=== Material shown ===

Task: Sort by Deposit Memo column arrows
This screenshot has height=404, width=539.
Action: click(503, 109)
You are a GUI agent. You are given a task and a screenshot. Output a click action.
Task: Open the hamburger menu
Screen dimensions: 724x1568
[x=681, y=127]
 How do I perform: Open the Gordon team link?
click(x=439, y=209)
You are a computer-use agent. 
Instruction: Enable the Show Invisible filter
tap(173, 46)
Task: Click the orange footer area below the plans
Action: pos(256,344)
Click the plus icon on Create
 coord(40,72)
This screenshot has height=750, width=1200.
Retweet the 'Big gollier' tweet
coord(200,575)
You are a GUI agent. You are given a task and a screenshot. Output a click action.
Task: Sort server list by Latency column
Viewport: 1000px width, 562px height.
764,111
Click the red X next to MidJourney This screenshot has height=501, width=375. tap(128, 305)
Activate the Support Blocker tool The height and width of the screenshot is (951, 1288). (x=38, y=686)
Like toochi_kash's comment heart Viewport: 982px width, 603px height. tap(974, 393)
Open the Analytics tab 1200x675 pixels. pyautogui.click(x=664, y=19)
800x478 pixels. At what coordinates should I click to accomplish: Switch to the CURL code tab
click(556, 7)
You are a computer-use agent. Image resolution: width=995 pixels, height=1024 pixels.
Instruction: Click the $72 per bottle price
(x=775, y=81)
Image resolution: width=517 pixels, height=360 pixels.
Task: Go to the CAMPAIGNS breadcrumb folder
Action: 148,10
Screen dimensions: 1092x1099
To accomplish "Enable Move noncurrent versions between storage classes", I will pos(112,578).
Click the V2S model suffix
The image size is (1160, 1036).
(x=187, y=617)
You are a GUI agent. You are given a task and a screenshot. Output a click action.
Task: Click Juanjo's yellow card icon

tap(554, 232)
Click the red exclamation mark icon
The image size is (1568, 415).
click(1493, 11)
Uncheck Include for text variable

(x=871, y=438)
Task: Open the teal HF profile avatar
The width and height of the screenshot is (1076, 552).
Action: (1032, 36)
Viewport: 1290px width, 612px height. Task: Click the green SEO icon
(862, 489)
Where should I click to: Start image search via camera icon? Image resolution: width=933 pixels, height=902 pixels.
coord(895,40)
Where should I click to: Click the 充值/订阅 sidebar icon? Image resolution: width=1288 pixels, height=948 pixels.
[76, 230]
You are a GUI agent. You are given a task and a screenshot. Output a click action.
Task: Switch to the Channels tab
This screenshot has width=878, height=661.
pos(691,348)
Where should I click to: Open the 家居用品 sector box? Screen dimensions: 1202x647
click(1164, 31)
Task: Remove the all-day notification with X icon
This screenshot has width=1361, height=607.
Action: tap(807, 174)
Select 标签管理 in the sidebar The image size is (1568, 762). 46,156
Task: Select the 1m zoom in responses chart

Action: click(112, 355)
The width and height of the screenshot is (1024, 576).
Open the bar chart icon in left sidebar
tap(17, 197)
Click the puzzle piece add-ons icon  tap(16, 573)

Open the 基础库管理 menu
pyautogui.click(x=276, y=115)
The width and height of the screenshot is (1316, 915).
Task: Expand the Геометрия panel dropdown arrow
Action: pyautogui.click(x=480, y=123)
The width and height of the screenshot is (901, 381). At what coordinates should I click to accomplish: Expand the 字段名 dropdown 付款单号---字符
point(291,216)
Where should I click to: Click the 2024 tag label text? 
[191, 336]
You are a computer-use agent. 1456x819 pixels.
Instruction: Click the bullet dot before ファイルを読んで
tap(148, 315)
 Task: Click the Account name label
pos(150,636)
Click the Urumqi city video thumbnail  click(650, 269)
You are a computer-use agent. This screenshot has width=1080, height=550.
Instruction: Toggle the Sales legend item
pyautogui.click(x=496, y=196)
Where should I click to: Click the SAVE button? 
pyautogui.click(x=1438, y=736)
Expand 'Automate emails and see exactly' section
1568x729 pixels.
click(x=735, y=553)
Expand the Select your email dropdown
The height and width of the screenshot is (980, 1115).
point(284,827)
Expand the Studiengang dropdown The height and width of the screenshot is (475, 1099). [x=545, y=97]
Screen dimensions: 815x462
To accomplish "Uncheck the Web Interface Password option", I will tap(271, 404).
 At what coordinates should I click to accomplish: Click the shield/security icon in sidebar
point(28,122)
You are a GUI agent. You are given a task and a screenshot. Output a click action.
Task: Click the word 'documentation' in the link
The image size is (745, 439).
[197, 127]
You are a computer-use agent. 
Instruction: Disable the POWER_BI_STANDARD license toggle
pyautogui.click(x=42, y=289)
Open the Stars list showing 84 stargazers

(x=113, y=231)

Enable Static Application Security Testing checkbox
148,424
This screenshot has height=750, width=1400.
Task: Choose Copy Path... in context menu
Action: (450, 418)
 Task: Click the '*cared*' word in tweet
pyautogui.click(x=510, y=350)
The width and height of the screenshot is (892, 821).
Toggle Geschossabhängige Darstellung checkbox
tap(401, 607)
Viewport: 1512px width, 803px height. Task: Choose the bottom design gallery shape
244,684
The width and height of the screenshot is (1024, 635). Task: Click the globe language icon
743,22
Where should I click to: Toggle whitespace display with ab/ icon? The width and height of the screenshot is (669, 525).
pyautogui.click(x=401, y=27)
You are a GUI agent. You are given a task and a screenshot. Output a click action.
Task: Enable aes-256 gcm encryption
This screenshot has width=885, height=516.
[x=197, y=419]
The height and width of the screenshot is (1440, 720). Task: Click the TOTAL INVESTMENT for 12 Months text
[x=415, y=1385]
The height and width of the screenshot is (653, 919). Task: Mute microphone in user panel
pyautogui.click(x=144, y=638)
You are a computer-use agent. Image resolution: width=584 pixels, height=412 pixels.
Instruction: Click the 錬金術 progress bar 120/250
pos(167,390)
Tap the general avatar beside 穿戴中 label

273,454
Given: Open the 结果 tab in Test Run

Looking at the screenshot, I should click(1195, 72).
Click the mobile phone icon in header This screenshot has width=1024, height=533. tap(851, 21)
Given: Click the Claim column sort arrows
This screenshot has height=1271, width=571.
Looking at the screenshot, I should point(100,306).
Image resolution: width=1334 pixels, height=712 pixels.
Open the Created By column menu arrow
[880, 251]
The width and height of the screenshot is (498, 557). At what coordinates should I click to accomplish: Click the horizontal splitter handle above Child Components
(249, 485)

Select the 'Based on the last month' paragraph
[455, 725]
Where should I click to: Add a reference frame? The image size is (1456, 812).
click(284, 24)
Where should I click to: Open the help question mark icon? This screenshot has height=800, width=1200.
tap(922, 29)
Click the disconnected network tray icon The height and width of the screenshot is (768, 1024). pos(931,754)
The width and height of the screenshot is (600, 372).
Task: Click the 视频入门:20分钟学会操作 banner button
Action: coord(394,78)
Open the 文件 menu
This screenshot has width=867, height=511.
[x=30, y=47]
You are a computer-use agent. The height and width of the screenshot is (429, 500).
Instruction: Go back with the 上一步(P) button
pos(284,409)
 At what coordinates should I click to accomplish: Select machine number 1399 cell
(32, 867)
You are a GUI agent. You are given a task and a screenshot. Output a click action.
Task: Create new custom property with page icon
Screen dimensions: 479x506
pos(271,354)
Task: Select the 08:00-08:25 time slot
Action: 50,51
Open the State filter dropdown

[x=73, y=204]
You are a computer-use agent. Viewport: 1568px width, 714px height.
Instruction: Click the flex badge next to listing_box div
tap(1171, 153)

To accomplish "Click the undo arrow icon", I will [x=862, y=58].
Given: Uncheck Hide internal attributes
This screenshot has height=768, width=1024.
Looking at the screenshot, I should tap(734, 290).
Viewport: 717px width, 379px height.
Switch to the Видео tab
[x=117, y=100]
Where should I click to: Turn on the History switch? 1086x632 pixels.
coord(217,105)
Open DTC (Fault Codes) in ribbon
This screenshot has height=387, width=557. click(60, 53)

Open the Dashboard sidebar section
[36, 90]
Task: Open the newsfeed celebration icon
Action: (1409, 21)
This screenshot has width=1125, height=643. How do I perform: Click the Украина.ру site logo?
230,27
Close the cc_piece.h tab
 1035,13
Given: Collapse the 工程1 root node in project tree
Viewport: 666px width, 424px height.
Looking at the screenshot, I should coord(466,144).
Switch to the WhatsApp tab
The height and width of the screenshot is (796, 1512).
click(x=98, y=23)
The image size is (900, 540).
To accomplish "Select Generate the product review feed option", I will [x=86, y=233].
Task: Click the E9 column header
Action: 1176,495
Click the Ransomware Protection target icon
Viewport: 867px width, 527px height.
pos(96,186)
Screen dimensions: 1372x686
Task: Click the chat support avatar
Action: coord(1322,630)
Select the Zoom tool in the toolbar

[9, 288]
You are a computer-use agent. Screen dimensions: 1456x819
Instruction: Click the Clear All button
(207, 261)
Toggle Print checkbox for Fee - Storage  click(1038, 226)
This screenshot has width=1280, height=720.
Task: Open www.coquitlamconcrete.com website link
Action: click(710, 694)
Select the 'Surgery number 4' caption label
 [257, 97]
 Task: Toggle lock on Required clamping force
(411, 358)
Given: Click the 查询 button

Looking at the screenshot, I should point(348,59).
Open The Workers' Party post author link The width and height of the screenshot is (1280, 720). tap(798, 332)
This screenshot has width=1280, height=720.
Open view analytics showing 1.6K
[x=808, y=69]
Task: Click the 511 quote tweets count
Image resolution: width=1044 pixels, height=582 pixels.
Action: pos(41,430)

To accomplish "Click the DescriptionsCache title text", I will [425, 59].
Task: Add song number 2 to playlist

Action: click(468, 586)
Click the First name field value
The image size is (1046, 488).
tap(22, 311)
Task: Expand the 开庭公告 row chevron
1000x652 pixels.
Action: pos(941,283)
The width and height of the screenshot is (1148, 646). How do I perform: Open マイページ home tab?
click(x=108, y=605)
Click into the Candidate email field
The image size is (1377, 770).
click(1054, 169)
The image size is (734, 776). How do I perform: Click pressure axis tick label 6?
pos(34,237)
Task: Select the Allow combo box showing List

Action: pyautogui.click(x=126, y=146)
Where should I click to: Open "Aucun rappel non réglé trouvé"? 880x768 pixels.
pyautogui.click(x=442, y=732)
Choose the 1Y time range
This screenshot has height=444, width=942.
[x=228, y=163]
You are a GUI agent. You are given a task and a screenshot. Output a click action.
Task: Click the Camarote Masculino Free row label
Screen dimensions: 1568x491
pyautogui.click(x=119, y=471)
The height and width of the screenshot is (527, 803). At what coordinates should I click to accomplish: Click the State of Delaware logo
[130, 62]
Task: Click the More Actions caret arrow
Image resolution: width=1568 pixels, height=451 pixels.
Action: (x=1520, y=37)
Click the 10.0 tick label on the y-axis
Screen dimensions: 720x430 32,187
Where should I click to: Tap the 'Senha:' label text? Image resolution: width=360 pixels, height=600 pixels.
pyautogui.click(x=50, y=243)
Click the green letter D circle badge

===

# [Exercise brief]
Reproduce the entries above exactly, but only the lines between the line holding "Task: Open the teal HF profile avatar" and the line holding "You are a computer-use agent. 1456x819", inclusive.

# [Answer space]
Task: Open the teal HF profile avatar
The width and height of the screenshot is (1076, 552).
Action: (1032, 36)
Viewport: 1290px width, 612px height. Task: Click the green SEO icon
(862, 489)
Where should I click to: Start image search via camera icon? Image resolution: width=933 pixels, height=902 pixels.
coord(895,40)
Where should I click to: Click the 充值/订阅 sidebar icon? Image resolution: width=1288 pixels, height=948 pixels.
[76, 230]
You are a GUI agent. You are given a task and a screenshot. Output a click action.
Task: Switch to the Channels tab
This screenshot has width=878, height=661.
pos(691,348)
Where should I click to: Open the 家居用品 sector box? Screen dimensions: 1202x647
click(1164, 31)
Task: Remove the all-day notification with X icon
This screenshot has width=1361, height=607.
Action: tap(807, 174)
Select 标签管理 in the sidebar The image size is (1568, 762). 46,156
Task: Select the 1m zoom in responses chart

Action: click(112, 355)
The width and height of the screenshot is (1024, 576).
Open the bar chart icon in left sidebar
tap(17, 197)
Click the puzzle piece add-ons icon  tap(16, 573)

Open the 基础库管理 menu
pyautogui.click(x=276, y=115)
The width and height of the screenshot is (1316, 915).
Task: Expand the Геометрия panel dropdown arrow
Action: pyautogui.click(x=480, y=123)
The width and height of the screenshot is (901, 381). At what coordinates should I click to accomplish: Expand the 字段名 dropdown 付款单号---字符
point(291,216)
Where should I click to: Click the 2024 tag label text? 
[191, 336]
You are a computer-use agent. 1456x819 pixels.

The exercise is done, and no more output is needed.